Martin Puryear
It is about the laying on of hands, putting mind to material and divining the form it should take; the slow, sensuous bending of wood and wire, the transformation of history, images, and cultures into objects so infused with this heady multiplicity they nearly speak.
An artist with the rare gift of subtle and sophisticated reserve, Martin Puryear charges his works with the containment of energy, impulse, and gesture. Self, 1978, rises from the floor, a dark brooding fin or lump. Initially, the sheer volume and mass of the work create a feeling of immobility and impenetrability, and yet this giant mass is a rather delicate and hollow construction of painted strips of cedar and mahogany, with variations in the wood and finish adding coloration, depth, and a romantic edge. These variations work further to individuate sections of the piece: illustrative perhaps of the unification of the self, the creation of a singular and therefore more powerful being. Simultaneously heavy and delicate, Self radiates an ethereal translucence, as if one could pass through it like a ghost walking through walls.

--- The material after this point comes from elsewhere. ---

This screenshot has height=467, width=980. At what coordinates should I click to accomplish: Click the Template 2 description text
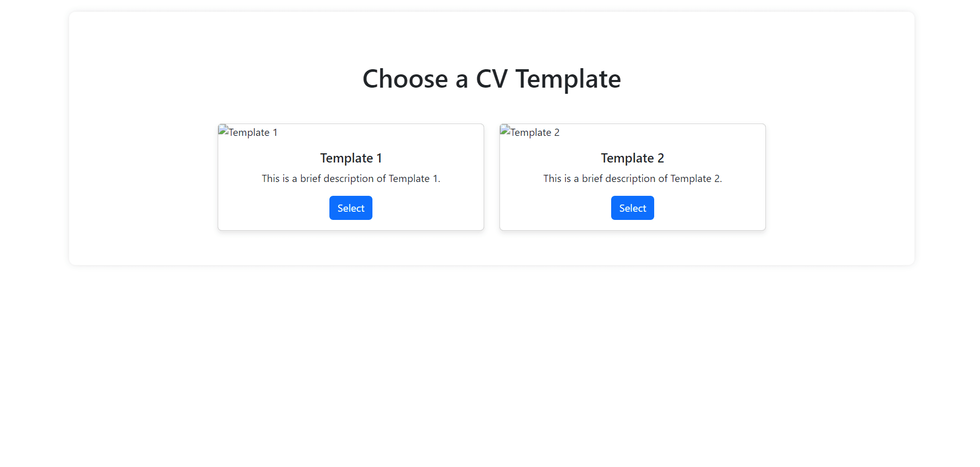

Circumbent, 1976 (a half-moon or half-circle of ashwood with a single pole from floor to center point), evokes, like much of Puryear’s work, the contemplative, the spiritual, the talismanic. As with Self, one has the feeling of wanting to keep this work close by, where it can be touched, caressed, as though it might have the power to comfort, to warm, or to heal. This preoccupation with the tactile becomes, in Some Tales, 1975–1977, a meditation on the artist as laborer. Of ash and yellow pine, this piece consists of a series of six elongated wooden shapes not unlike the well-worn tools of a worker’s life (saws, scythes, hoes), a homage to labor itself and to art as labor. Less comforting are pieces such as Keeper, 1984, and Greed’s Trophy, 1984, both constructed of wood and steel wire. Somewhat cagelike in their use of netting and masks, these works bring to mind graceful yet disquieting images of entrapment, the possibility of being held against one’s will.
Throughout, the success of Puryear’s work lies in its combination or recombination of multiple and sometimes seemingly disparate or contradictory approaches, cultures, methodologies, and theories. The result is a celebratory and highly spiritual body of work that ultimately seems so organic that one can most easily imagine discovering it as a naturally occurring phenomenon in one of the world’s more mystical spots.
While indebted to Constantin Brancusi and the Minimalists, Puryear’s work exists as if outside of time. Elements of his approach suggest that—although he is only 51—he could be the missing link between the sculptors of the ’50s, whose use of postwar welding technology combined industrial development and craft, and the Minimalists of the ’70s. Or one could present Puryear’s work as an antidote to Minimalism and its emphasis on the absence of the artist’s hand. In the end one suspects that Puryear’s work is not as well-known as that of other artists of his generation simply because he defies categorization, challenging the notion of category itself, whether engaging with racial, cultural, and historical issues, or taking on the question of craft as art. Succeeding where others fail, Puryear makes the most complicated of experiences approachable, elegant, and often lyrical. In his abstraction—a kind of condensation of the essential elements at play—the ideas, the background impulses, accrue even greater power and meaning. Puryear not only defies categorization and the rules of the art world, he transcends them.